## WORK INSTRUCTION
Beginning at the line that contains "Image resolution: width=1170", repeat each line exactly through the last one of the records below, and leave out the pictures.

## DATA FOR ANALYSIS

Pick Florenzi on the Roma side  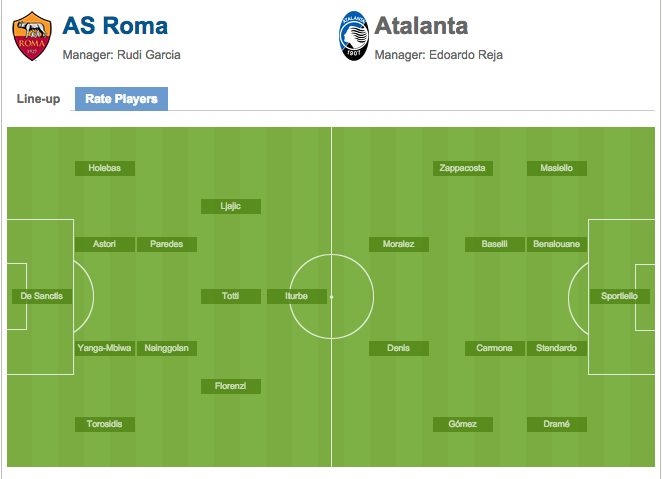click(231, 386)
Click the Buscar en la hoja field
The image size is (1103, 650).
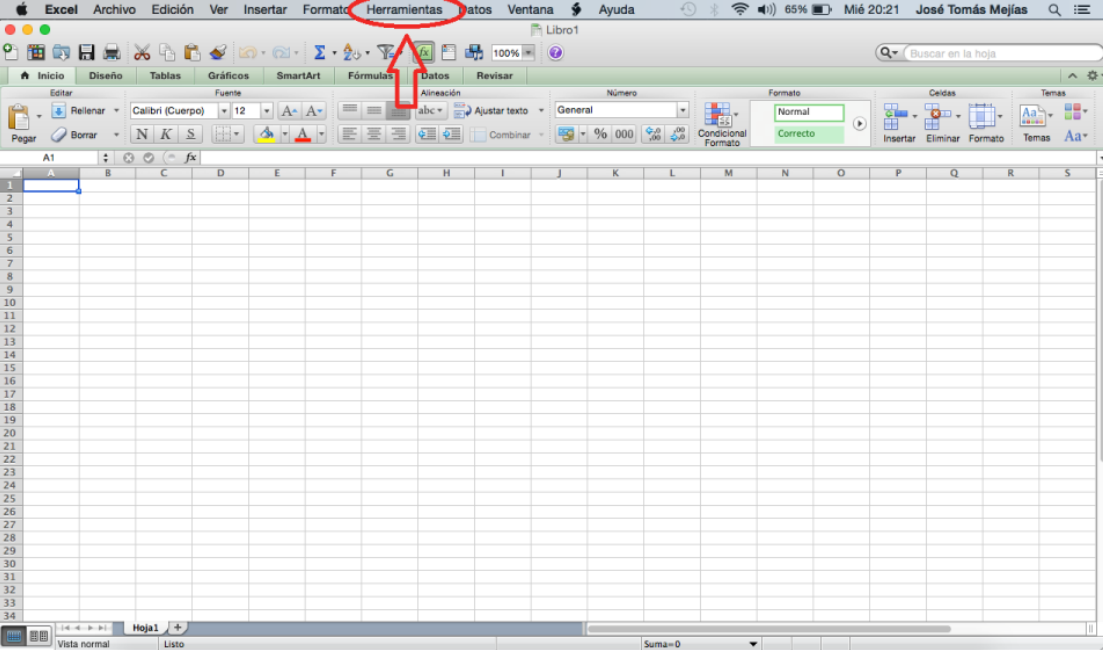[1000, 52]
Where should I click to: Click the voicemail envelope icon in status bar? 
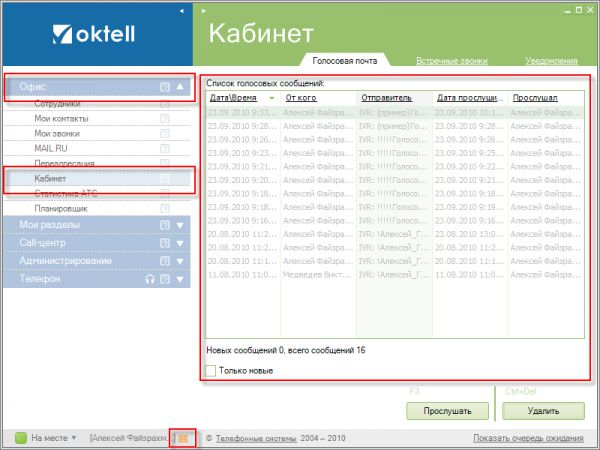(x=182, y=438)
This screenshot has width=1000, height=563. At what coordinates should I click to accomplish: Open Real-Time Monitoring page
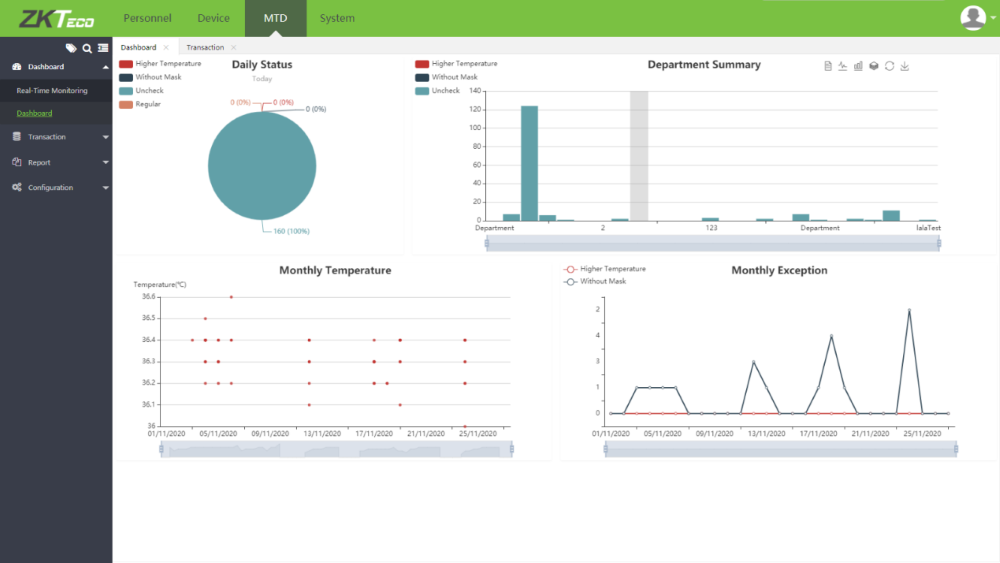tap(52, 91)

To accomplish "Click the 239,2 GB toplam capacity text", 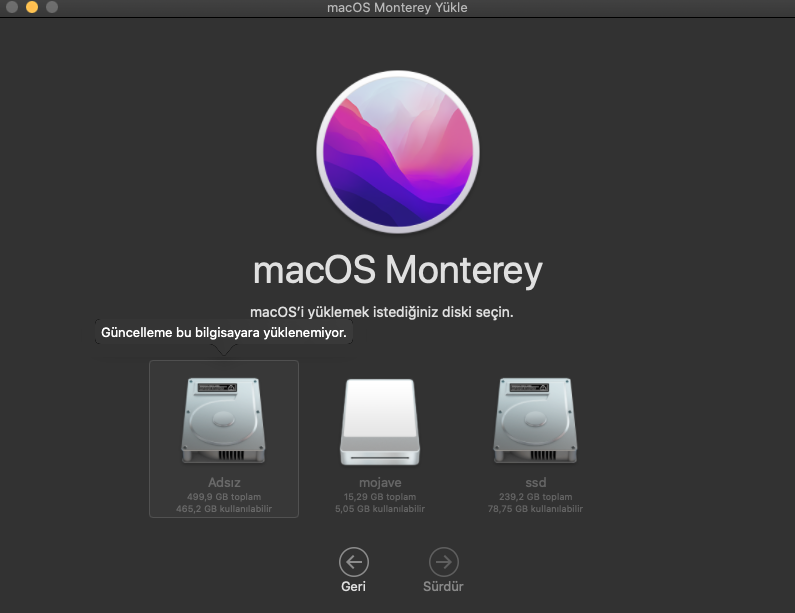I will pyautogui.click(x=533, y=497).
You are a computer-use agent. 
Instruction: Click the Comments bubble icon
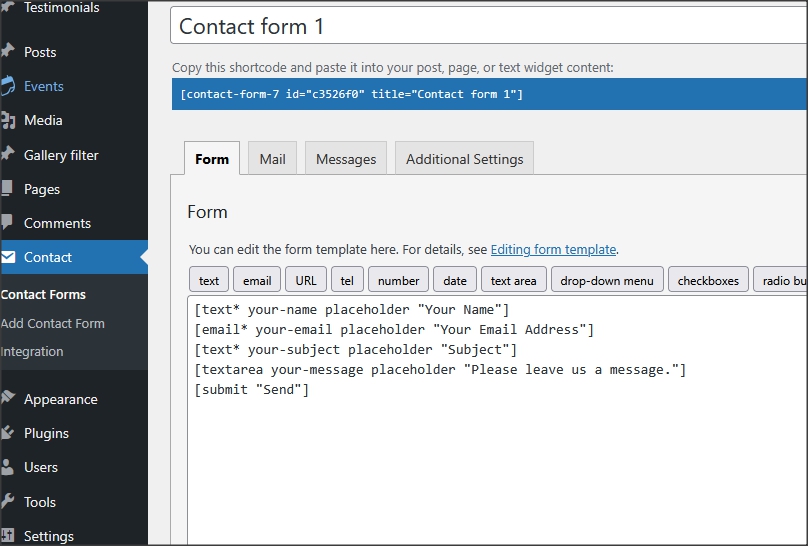pyautogui.click(x=8, y=223)
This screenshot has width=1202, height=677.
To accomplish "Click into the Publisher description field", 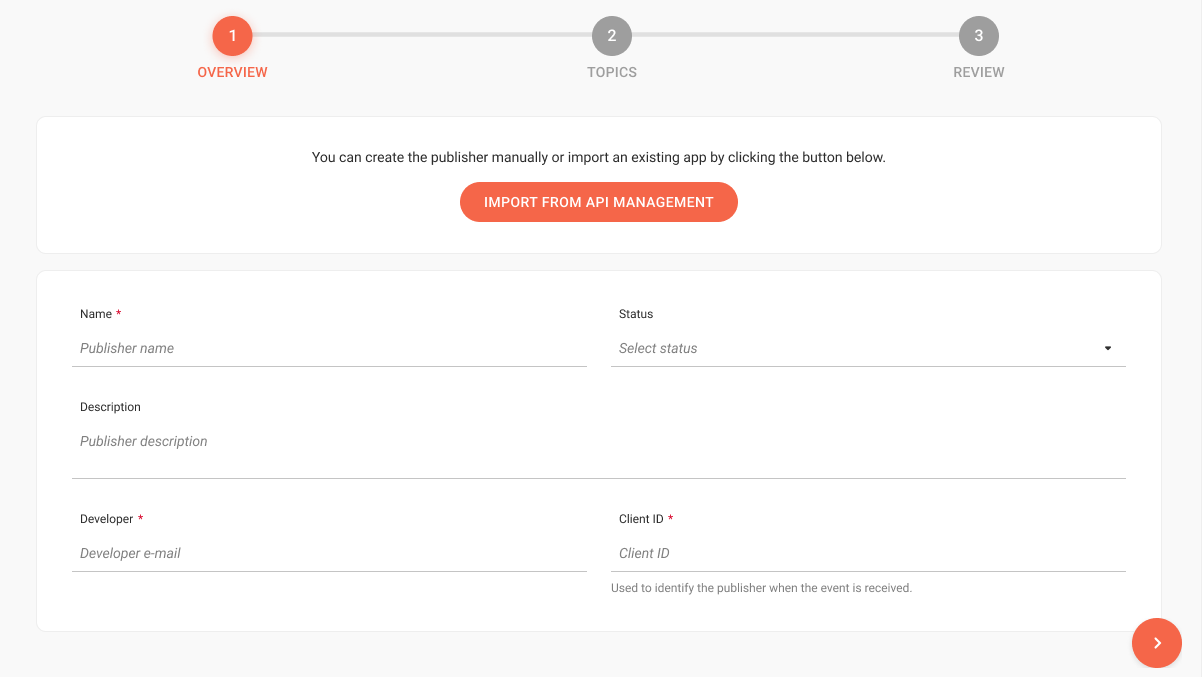I will 598,442.
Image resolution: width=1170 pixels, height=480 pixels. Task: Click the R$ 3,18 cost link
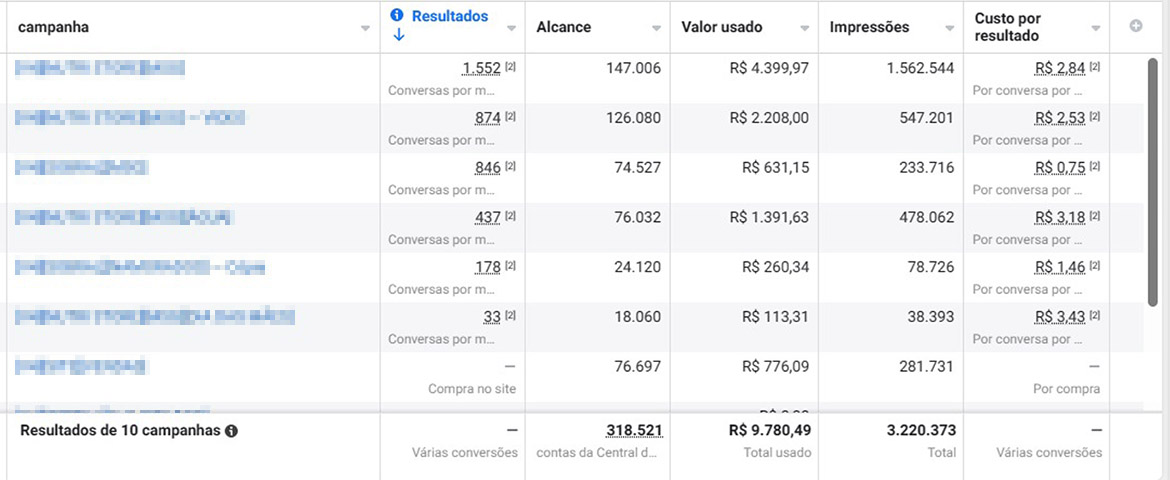(x=1060, y=218)
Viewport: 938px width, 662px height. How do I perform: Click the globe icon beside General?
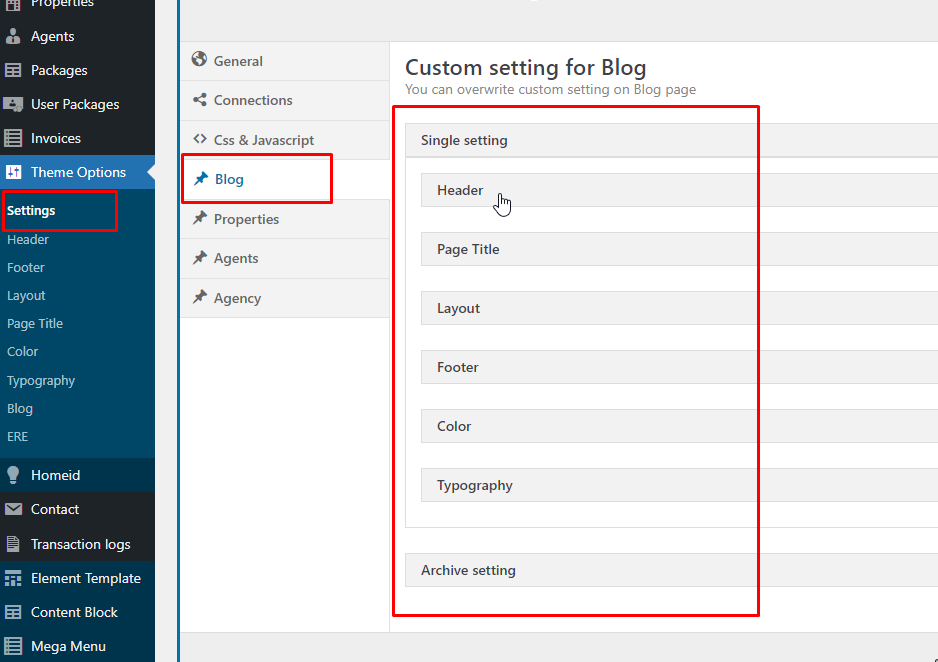tap(200, 60)
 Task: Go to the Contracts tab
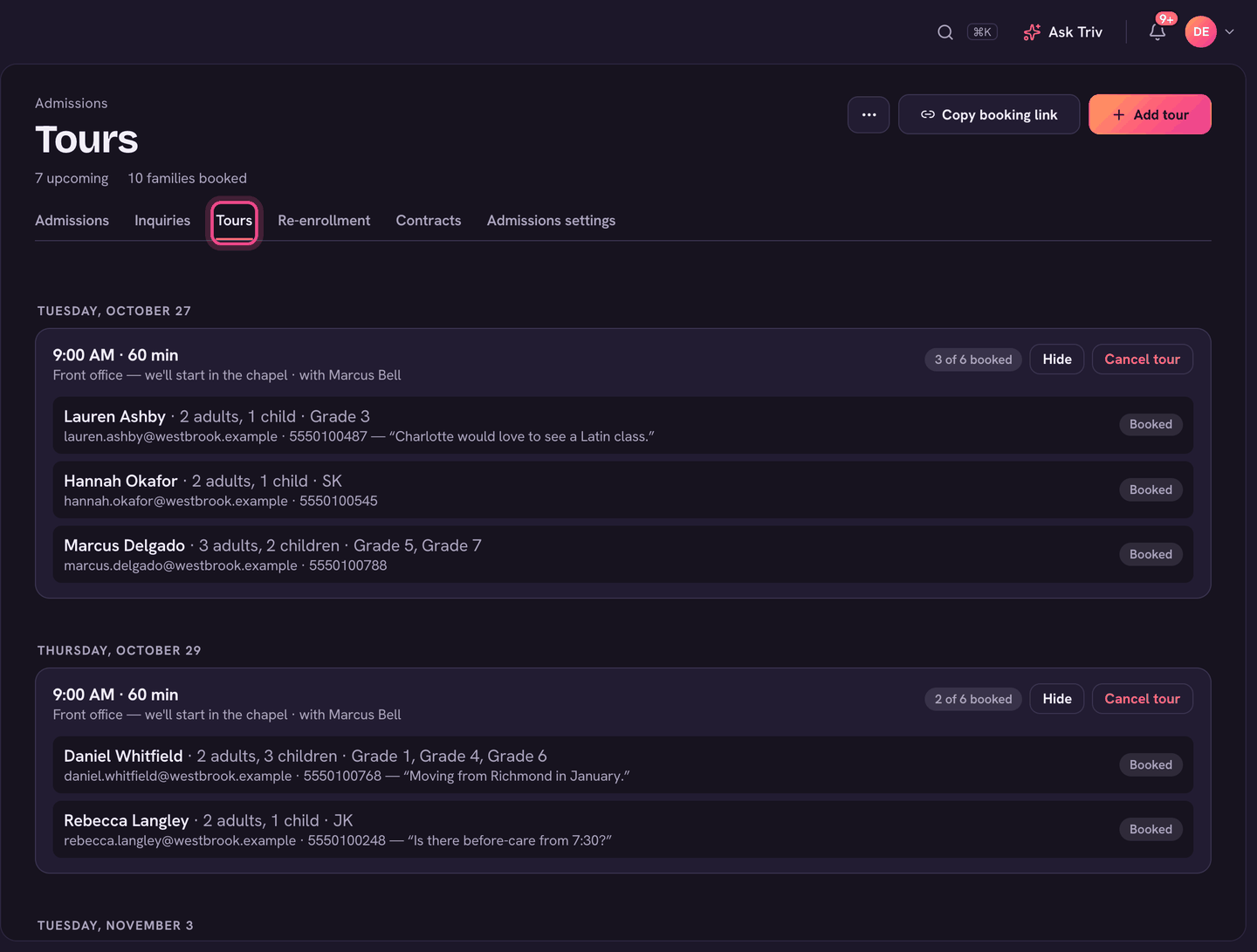click(429, 221)
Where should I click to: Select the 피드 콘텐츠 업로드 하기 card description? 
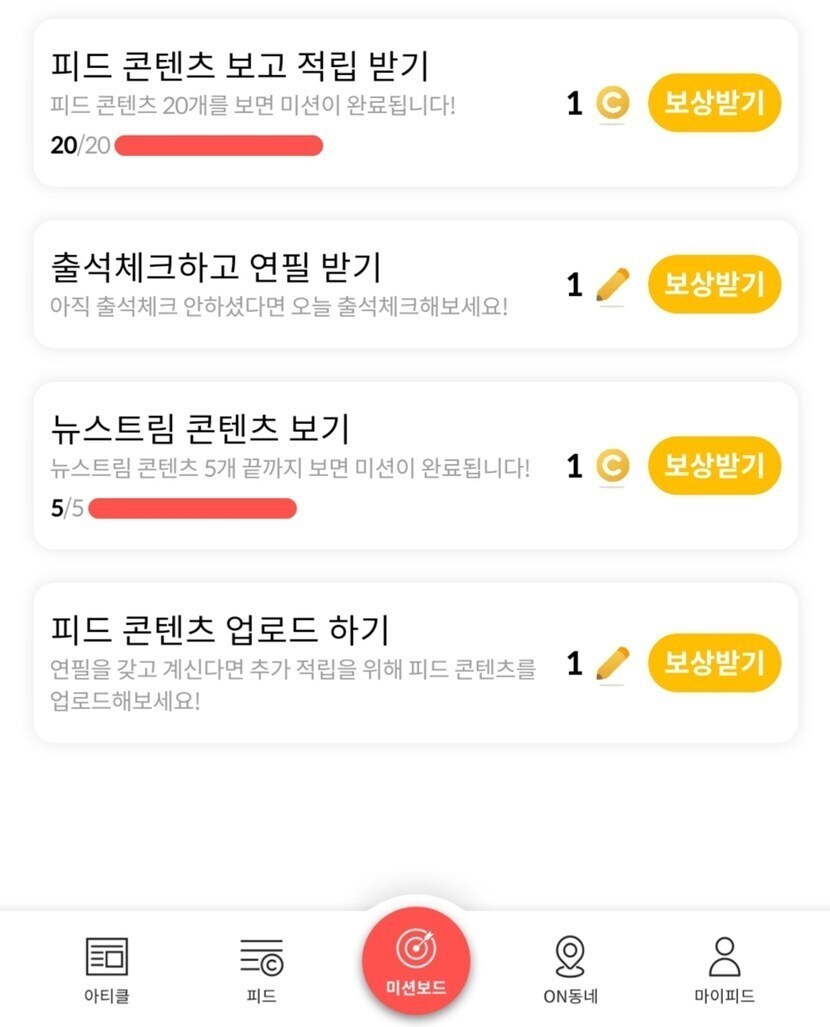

## ANSWER SECTION
Image resolution: width=1170 pixels, height=480 pixels. Task: Click the R$ 3,18 cost link
(x=1060, y=218)
Viewport: 938px width, 662px height. How do I perform: Click the globe icon beside General?
tap(200, 60)
 Task: Go to the Contracts tab
click(429, 221)
Where should I click to: Select the 피드 콘텐츠 업로드 하기 card description? 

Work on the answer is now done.